The aims of our study were as follows:
To evaluate the utility of pre-LT hemodynamic, clinical, biochemical, and echocardiographic parameters as predictors of posttransplant heart failure.
To determine the etiology of new-onset heart failure after LT.
To assess new-onset heart failure as a cause of significant mortality in the posttransplant period.
PATIENTS AND METHODS
Adult patients (>18 years old) who underwent LT at the Henry Ford Health System (Detroit, MI) between January 2000 and December 2010 were selected. The study protocol was approved by the institutional research review board. Patients were identified from the LT registry database of the Henry Ford Health System. A pretransplant cardiac assessment was performed for all patients, and this included an electrocardiogram and a transthoracic echocardiogram. On the basis of the cardiologist's assessment of an individual's risk of coronary artery disease, some patients underwent noninvasive testing such as stress myocardial imaging and perfusion scans, whereas others underwent invasive testing in the form of cardiac catheterization.
The following pretransplant variables were recorded on the basis of a detailed chart review: demographic data (age, sex, race, and body mass index), cardiovascular risk factors (defined later), systolic and diastolic blood pressures, pulse rate, peak troponin level, Model for End-Stage Liver Disease (MELD) score, indication for LT, QTc interval, beta-blocker use, diuretic use, pretransplant echocardiographic variables (described later) and Charlson comorbidity score. The operative time, intraoperative cardiac arrests, and posttransplant immunosuppressant use were also recorded. All patients were admitted to the surgical intensive care unit for standard hemodynamic monitoring after transplantation.

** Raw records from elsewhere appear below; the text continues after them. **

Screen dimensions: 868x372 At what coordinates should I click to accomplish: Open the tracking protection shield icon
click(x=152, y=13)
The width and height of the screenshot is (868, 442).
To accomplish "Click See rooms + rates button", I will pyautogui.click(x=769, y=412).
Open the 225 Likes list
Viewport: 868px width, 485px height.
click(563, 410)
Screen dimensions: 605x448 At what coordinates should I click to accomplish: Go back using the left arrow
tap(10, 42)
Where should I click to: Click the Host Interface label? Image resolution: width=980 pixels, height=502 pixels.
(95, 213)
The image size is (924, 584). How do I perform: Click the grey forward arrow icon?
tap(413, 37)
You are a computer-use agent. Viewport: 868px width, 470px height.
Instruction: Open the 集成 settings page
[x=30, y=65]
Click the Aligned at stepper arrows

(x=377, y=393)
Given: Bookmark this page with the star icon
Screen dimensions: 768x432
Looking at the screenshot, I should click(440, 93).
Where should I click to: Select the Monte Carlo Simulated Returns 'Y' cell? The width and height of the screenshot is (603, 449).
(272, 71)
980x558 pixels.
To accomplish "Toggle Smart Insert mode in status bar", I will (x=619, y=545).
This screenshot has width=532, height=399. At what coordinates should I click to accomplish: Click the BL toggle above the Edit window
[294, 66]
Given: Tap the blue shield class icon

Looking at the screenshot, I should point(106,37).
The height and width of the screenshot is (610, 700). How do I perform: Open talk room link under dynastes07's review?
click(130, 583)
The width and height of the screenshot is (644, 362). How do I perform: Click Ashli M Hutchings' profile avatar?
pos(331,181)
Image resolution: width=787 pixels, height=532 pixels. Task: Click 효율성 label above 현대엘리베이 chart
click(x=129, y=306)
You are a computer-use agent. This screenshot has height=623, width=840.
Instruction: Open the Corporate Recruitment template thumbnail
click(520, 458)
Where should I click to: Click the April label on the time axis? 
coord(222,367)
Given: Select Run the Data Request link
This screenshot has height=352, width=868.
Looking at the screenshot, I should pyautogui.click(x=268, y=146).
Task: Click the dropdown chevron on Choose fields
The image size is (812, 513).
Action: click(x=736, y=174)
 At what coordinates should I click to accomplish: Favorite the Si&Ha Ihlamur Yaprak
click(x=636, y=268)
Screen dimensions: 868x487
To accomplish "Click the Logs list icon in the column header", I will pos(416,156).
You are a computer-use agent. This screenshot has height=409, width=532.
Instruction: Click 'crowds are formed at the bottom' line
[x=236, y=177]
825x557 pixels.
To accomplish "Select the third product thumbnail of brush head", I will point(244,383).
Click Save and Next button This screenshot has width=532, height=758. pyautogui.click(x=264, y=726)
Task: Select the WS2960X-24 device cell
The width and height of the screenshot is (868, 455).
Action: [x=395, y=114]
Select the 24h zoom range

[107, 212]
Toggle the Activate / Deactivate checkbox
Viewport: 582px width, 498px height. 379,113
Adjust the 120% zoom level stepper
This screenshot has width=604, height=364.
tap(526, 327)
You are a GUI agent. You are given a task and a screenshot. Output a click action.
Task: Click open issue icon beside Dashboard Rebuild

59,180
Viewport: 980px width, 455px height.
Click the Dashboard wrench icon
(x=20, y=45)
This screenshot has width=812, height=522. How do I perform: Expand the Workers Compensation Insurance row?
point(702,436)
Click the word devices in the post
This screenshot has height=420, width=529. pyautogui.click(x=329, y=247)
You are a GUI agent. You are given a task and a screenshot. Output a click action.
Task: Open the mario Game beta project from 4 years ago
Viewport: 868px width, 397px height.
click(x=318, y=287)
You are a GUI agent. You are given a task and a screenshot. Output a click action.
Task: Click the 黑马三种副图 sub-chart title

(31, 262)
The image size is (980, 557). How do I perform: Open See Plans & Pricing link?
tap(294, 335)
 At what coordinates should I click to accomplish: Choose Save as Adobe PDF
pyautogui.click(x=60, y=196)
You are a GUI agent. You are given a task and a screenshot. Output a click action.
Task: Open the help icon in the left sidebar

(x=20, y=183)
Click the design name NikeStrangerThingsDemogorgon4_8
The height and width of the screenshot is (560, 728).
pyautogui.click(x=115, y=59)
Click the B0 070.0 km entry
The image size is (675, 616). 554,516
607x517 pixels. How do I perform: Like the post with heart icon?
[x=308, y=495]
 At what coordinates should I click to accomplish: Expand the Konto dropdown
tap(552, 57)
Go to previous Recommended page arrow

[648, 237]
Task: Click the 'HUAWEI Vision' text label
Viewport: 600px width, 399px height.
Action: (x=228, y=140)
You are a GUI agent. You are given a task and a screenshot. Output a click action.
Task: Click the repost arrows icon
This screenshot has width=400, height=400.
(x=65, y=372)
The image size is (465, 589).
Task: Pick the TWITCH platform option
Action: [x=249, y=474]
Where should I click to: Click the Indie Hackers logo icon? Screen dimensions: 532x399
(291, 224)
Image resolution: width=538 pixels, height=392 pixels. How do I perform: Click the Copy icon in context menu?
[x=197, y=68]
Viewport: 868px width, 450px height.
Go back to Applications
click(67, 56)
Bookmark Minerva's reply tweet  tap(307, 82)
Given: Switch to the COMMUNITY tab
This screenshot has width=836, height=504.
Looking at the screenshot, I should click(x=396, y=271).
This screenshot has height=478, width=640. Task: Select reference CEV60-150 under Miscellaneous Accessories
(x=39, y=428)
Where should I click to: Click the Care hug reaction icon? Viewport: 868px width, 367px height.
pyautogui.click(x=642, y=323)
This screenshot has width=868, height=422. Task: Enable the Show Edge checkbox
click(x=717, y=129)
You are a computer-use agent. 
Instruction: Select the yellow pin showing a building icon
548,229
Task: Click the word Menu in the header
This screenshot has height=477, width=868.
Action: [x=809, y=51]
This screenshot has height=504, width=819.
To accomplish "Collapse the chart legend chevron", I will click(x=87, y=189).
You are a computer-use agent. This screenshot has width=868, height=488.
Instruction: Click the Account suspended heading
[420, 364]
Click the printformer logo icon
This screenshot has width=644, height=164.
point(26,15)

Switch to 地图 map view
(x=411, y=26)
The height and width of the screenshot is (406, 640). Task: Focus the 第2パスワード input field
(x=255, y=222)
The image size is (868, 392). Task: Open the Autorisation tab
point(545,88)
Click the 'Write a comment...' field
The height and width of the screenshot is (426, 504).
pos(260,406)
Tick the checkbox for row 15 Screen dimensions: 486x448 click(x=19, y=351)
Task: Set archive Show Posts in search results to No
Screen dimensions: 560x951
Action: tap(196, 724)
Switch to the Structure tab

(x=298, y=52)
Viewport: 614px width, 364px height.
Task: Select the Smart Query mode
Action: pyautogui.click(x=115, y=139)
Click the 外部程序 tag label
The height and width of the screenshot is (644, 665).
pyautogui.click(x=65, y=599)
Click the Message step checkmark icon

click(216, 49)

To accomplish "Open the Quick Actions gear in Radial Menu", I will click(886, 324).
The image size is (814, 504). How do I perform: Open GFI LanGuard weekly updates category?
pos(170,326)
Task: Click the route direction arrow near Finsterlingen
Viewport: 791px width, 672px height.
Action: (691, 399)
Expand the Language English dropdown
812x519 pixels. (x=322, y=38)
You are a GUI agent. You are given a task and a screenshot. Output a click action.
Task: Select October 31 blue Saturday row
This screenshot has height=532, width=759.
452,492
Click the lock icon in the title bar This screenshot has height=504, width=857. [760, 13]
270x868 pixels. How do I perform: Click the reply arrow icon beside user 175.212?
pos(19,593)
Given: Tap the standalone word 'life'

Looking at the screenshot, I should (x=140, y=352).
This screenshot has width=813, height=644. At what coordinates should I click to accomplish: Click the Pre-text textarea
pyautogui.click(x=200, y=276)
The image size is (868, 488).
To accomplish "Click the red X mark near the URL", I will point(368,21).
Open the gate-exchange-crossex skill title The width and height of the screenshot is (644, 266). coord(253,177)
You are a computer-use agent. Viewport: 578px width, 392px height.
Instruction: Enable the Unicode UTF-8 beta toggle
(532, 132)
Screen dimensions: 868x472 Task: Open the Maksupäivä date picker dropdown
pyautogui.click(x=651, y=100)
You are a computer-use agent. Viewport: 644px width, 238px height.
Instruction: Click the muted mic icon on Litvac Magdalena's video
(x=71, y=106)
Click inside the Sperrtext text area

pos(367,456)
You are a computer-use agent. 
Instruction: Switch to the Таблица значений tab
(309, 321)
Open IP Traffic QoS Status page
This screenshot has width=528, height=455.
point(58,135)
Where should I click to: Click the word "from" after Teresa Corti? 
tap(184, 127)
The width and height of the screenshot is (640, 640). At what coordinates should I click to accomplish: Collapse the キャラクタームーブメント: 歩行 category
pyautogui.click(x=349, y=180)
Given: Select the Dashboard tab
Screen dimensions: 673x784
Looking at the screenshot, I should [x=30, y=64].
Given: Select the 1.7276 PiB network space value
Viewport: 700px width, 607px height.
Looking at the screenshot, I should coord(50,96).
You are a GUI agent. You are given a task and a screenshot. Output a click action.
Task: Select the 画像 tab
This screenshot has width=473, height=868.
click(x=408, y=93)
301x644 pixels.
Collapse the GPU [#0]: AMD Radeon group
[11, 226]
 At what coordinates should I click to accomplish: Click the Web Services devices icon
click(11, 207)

Hypertension was defined as the presence of an elevated systolic blood pressure > 140 mm Hg or a diastolic blood pressure > 90 mm Hg on 2 separate occasions at least 1 week apart or as the use of antihypertensive medications. Diabetes was defined as a fasting blood glucose level > 126 mg/dL or a hemoglobin A1c level > 6.5% on 2 occasions. Hypercholesterolemia was defined as a total cholesterol level > 200 mg/dL, and smoking was categorized as active smoking (within last 6 months), past smoking, or never smoking. QT intervals were corrected for the heart rate with Bazett's equation (QTc = QT/RR1/2). Myocardial infarction was defined as the presence of positive cardiac markers with or without electrocardiogram changes and clinical documentation of myocardial infarction treatment for >48 hours and no evidence of secondary causes of myocardial infarction in the history.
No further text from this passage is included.